(Beginning of The data)
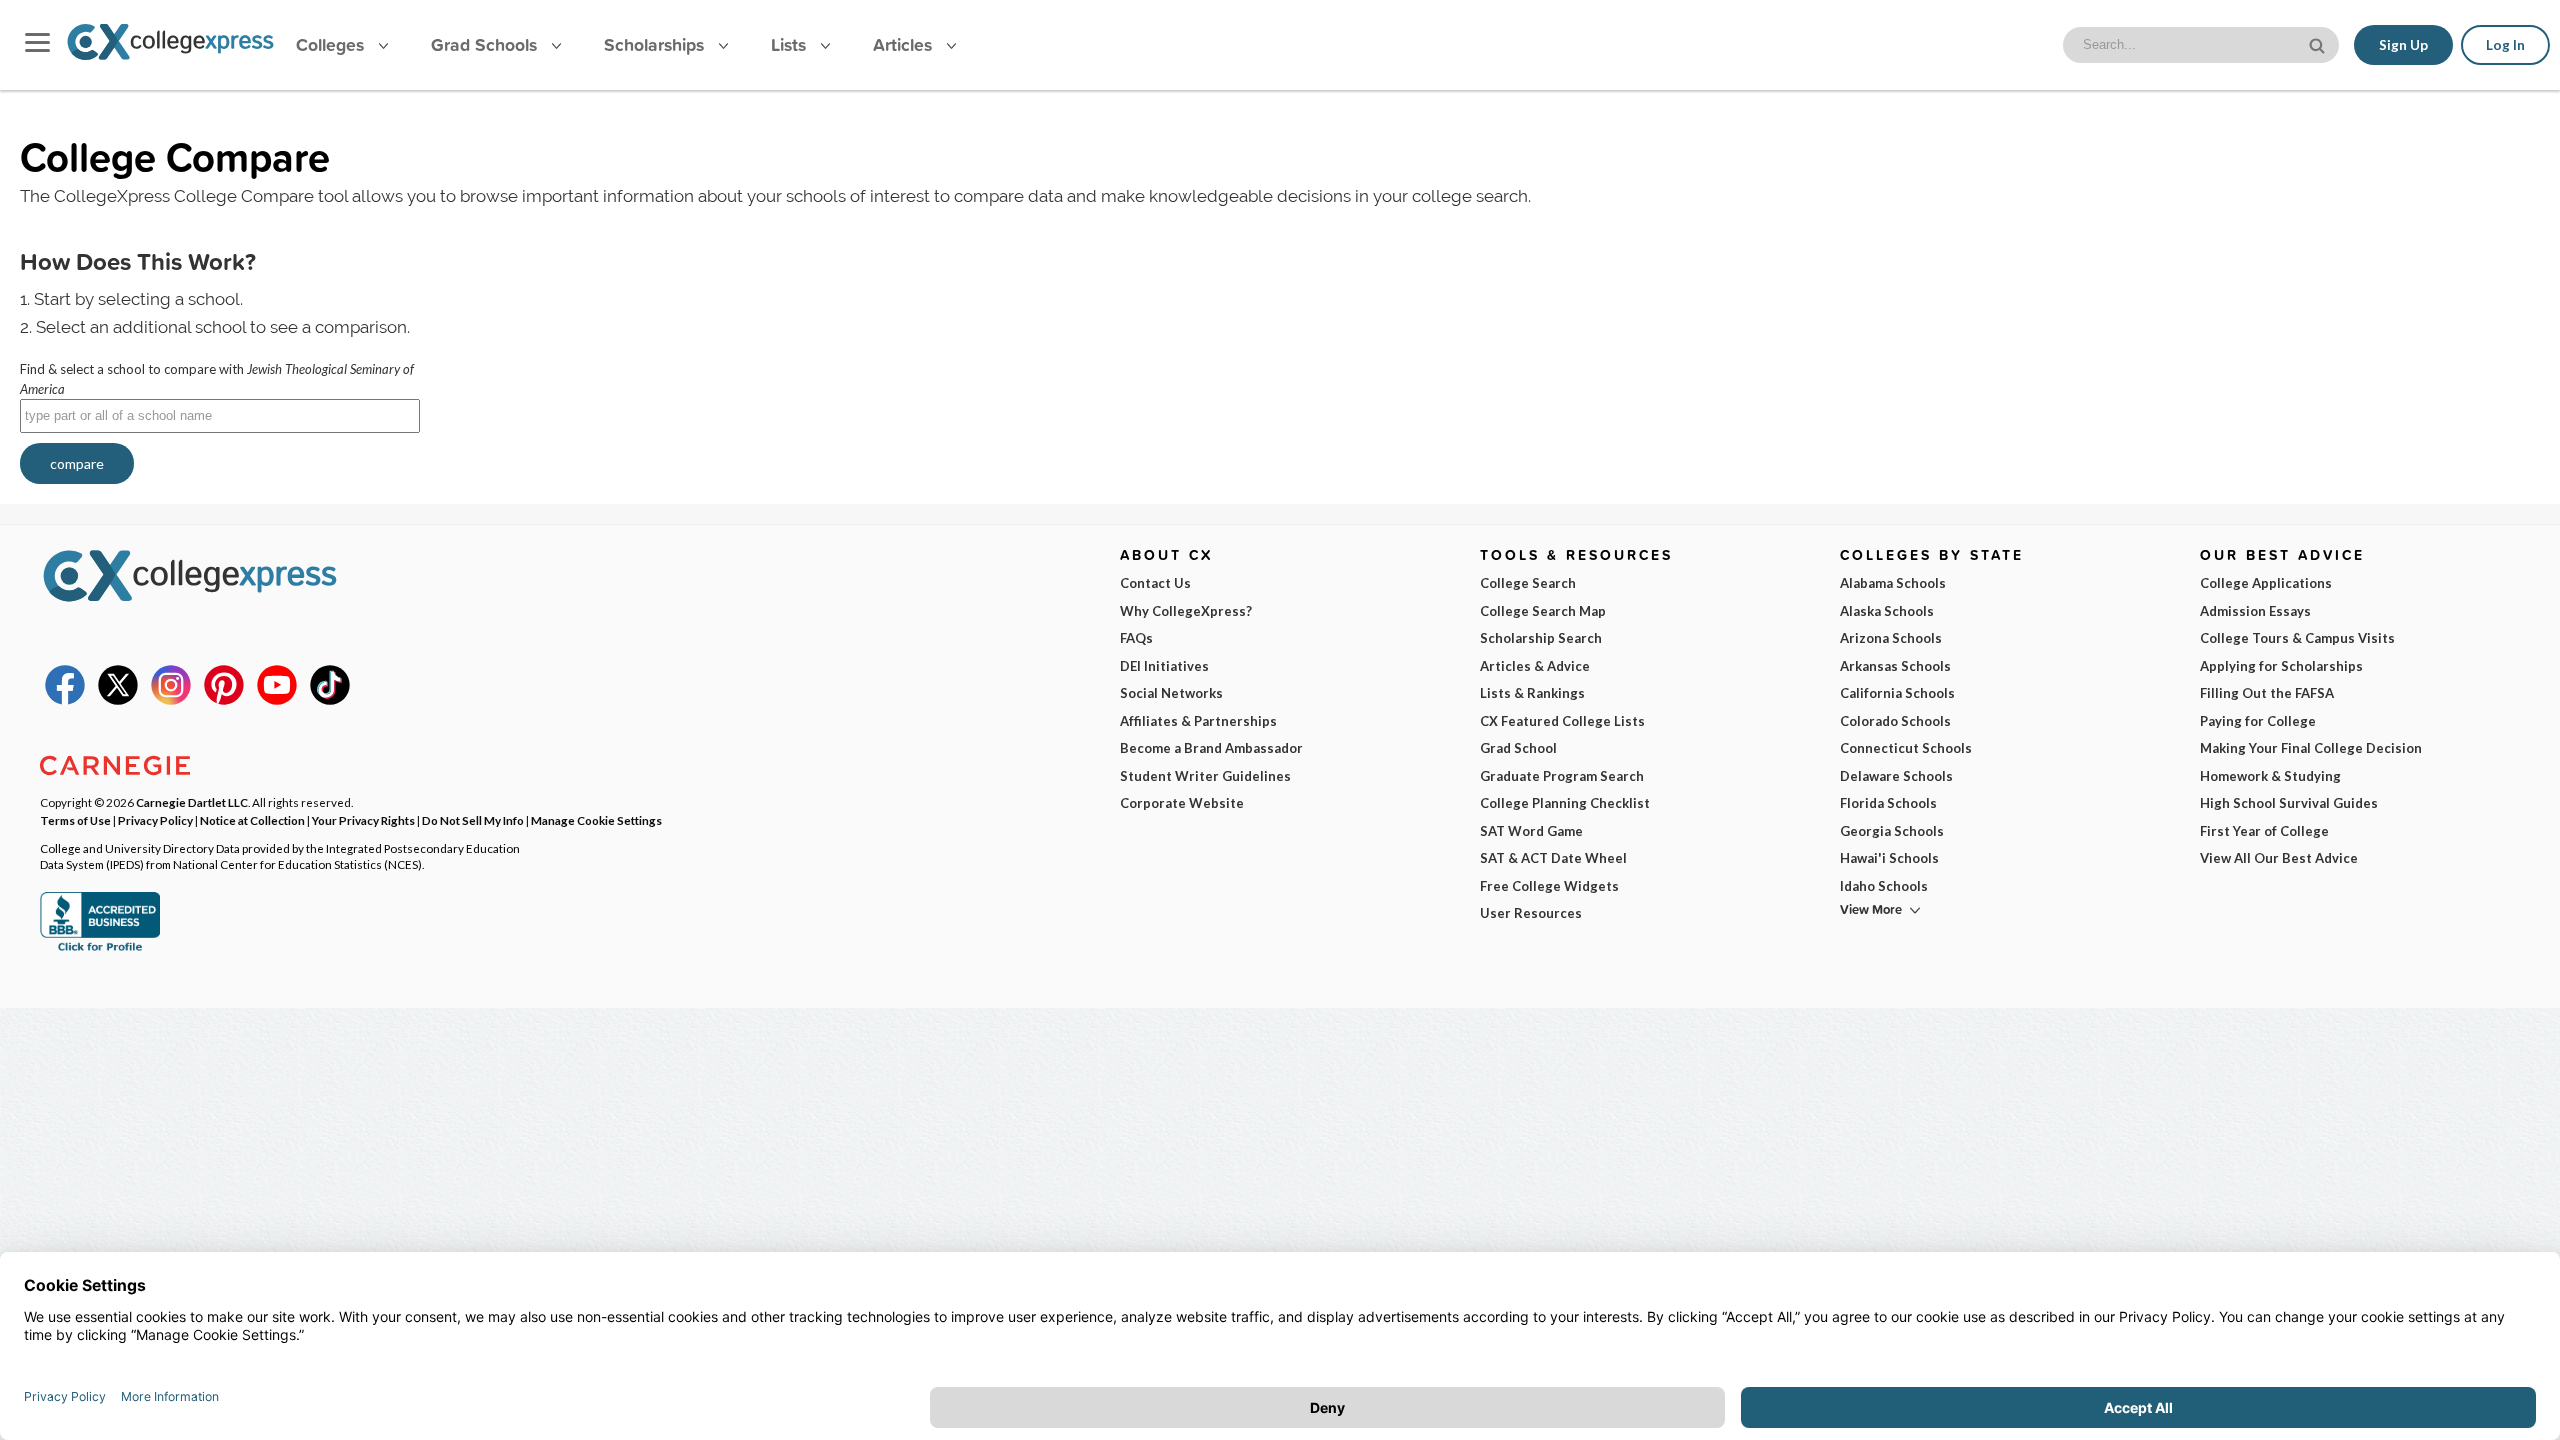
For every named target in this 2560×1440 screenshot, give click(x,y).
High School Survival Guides (2289, 803)
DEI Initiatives (1164, 666)
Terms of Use (75, 820)
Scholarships (656, 44)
(End of The data)
Nothing but the lines from the one that contains "High School Survival Guides (2289, 803)" through the last line of the entries should appear in your reply, each repeated exactly.

Task result ▸
High School Survival Guides (2289, 803)
DEI Initiatives (1164, 666)
Terms of Use (75, 820)
Scholarships (656, 44)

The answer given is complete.